## Bloco de texto

- - -

De certa forma, a Copa no Catar é também um retrato da situação do futebol no mundo:

“Como é que um país desses consegue realizar e sediar uma Copa? É o poder da grana! Não é pela representatividade futebolística, não é um país com uma população numericamente expressiva, então é por conta do uso de marketing. Eles estão trabalhando com a marca Copa do Mundo. É mais um negócio do petróleo, do gás natural, que trabalha com sua publicidade. Constituiu um brand (marca) e vai se projetar no mundo por meio disso. A Copa do Mundo é sempre uma maneira de fazer um imagewashing, uma lavagem de imagem para se situarem melhor no ambiente dos negócios.”

Processo em que a colaboração da Fifa é evidente, diz Falceta Jr.:

“Eu vi a manifestação do presidente da Fifa hoje, o Gianni Infantino. Ele passou um pano pro titular dinástico, pro emir da vez. O regime do Catar não é exatamente um regime democrático. Essa casa do Al Thani (xeque Tamim bin Hamad bin Khalifa Al Thani), a dinastia que está no poder, daqui a três anos completa duzentos anos no poder. Duzentos anos! Não é um país que é um exemplo de democracia, de respeito aos direitos humanos. E acaba recebendo a chancela da Fifa.”

O jornalista lembra as denúncias de corrupção e os processos detonados a partir do anúncio, há mais de dez anos, do Catar como sede da Copa:

“Blatter, então presidente da Fifa, foi processado, derrubado, o Platini caiu em desgraça, mais um monte de gente da Fifa, e acabaram prendendo o José Maria Marin, que era o nosso representante de triste memória. Houve até um momento nesse período, em 2015/2016, em que se cogitou em cassar o direito do catar de sediar a Copa, mas aí já tinha muito dinheiro envolvido, muitas empresas trabalhando nessas obras de infraestrutura, então isso não avançou.”

- - -

## Dados fornecidos
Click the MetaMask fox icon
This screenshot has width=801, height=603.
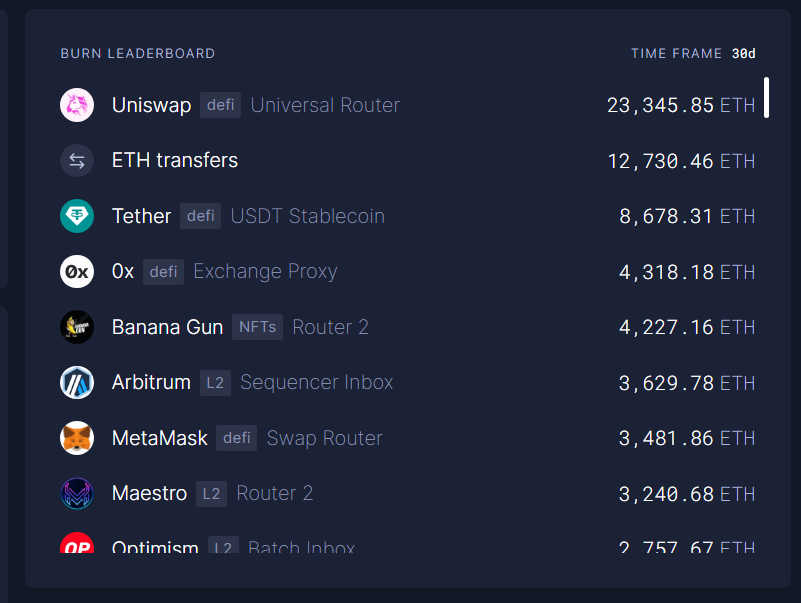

- - -

## Exercício proposto 1
Segundo o texto sobre a Copa no Catar, por que não avançou a ideia de cassar o direito do país de sediar o torneio?
## Exercício proposto 2
Por favor, liste todas as pessoas mencionadas pelo nome no texto sobre a Copa no Catar.
## Exercício proposto 3
Prolongue o texto sobre a Copa no Catar a partir do ponto em que ele termina.

## Resposta 1
A ideia, cogitada em 2015/2016, não avançou porque já havia muito dinheiro envolvido e muitas empresas trabalhando nas obras de infraestrutura.

## Resposta 2
Falceta Jr.
Gianni Infantino
Tamim bin Hamad bin Khalifa Al Thani
Blatter
Platini
José Maria Marin

## Resposta 3
DEMONIZAÇÃO DA RÚSSIA

Ele segue na sua avaliação:

“A Fifa continua sendo uma entidade importante no mundo. Hoje ela tem 211 filiados, é uma Nações Unidas do B, então é importante.  Mas é um órgão viciado. Há uma cultura antiga, pedante, arrogante. As coisas demoram a mudar, as regras do futebol demoram a mudar –de vez em quando mudam, mas não mudam direito. Há sempre essa demanda para que a Fifa seja mais clara, mais transparente. E ela não é, porque está presa a determinadas tradições muito antigas e também a questões de poder, que estão associadas ao poder corporativo e também ao poder de Estados, de governos.”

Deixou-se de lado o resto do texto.